Hal-Hal Penting dari Hadits:

  • Disunnahkan mengeraskan bacaan basmalah di awal bacaan shalat.
  • Disebutkan dalam Syarh Al Mughni: hadits ini yang paling shahih dalam temanya, An-Nasa’i memberi judul dalam kitab sunannya dengan, “Mengeraskan bacaan bismillahirramnaanirrahiim.”
  • Syaikhul Islam Ibnu Taimiyah pernah ditanya mengenai hadits ini, ia mengatakan, “Ahli hadits telah sepakat bahwa tidak ada hadits shahih yang memastikan dikeraskannya (bacaan basmallah) dengan Al Faatihah, sedangkan yang jelas-jelas menyatakan demikian terdapat dalam hadits-hadits palsu.”
  • Karena itu, hadits-hadits tersebut tidak bisa mematahkan hukum ini dan tidak bisa menganulir hadits-hadits shahih, baik yang telah disebutkan maupun yang tidak disebutkan.
  • Disunnahkan mengucapkan ‘Aamiin’ bagi imam dengan suara yang panjang.
  • Hadist ini menunjukan disyariatkannya takbir intiqal (takbir untuk menandakan perpindahan) dari satu ruku ke rukun lainnya.

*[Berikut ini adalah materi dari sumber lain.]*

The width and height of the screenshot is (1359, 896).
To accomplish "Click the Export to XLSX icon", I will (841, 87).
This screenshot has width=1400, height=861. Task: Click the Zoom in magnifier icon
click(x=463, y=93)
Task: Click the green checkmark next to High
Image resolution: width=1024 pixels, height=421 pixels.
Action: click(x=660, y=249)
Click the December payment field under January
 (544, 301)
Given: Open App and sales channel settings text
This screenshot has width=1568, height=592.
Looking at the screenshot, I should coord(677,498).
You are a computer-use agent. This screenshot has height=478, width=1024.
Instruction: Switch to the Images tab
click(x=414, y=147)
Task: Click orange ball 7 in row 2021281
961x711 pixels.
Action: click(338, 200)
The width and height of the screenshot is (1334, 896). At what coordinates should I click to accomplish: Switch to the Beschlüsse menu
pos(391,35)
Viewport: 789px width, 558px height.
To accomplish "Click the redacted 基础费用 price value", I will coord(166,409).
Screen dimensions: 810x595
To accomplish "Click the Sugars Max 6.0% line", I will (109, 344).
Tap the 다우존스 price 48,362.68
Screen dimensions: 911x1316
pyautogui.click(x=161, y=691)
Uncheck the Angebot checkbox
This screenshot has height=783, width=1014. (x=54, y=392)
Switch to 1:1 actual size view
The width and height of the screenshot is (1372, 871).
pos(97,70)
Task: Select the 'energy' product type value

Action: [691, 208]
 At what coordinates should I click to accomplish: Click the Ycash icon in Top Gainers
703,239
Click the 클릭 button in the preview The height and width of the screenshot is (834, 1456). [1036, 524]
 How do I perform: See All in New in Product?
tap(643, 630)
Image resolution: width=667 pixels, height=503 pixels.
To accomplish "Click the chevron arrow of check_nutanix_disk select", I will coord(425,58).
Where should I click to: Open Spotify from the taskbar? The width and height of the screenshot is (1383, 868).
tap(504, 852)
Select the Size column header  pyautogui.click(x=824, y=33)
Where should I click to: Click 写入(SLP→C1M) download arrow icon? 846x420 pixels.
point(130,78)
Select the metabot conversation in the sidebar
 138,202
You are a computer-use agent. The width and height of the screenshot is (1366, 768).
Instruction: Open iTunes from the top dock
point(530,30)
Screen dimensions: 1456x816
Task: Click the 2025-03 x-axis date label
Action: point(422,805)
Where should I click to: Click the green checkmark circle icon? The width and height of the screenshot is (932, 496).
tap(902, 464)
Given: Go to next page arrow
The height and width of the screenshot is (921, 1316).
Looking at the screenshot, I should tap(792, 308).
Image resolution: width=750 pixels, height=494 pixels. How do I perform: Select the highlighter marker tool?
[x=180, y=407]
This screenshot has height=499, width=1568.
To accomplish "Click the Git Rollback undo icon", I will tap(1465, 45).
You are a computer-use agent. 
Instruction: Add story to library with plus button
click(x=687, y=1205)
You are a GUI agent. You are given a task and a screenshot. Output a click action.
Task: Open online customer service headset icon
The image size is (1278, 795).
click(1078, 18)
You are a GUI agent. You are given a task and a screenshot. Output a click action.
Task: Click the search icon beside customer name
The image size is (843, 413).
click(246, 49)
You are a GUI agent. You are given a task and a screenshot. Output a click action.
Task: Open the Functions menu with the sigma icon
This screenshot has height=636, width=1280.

Hadist 223: Dari Abu Hurairah Radhiallahu Anhu, dia berkata, Rasulullah Shallallahu Alaihi Wasallam bersabda, “Apabila kalian hendak membaca Al Faatihah, maka ucapkanlah bismillaahirraahmaanirrahiim, karena itu adalah salah satu ayatnya (HR. Ad-Daruquthni) dan membenarkan sebagai hadist mauquf. –

Hal-Hal Penting dari Hadits:

  • Hadits ini menunjukkan disyariatkannya bacaan basmallah di dalam shalat, yaitu ketika hendak membaca surah Al Faatihah. Karena basmalah merupakan salah satu ayat surat Al Faatihah
  • Hadits ini bertentangan dengan hadits-hadits shahih sehingga tidak mungkin menerima hadits ini bersamaan dengan hadits-hadits shahih dimaksud. Para imam ahli hadits telah membenarkan mauquf-nya hadist ini. Namun pintu ijtihad dalam hal ini tetap terbuka. Bila benar, maka ini dari perkataan dan ijtihadnya Abu Hurairah Radhiallahu Anhu. Telah disebutkan perdapat Syaikhul Islam mengenai hal ini, menurutnya, “Ahli hadist telah sepakat bahwa tidak ada hadits shahih yang memastikan dikeraskannya bacaan basmalah dengan Al Faatihah, sedangkan yang jelas-jelas menyatakan demikian terdapat dalam hadits-hadils palsu”. Sementara itu, Ath-Thahawi mengatakan, “Meninggalkan bacaanbasmalah dengan keras di dalam shalat adalah mutawatir yang bersumber dari Nabi Shallallahu Alaihi Wasallam dan para khalifahnya.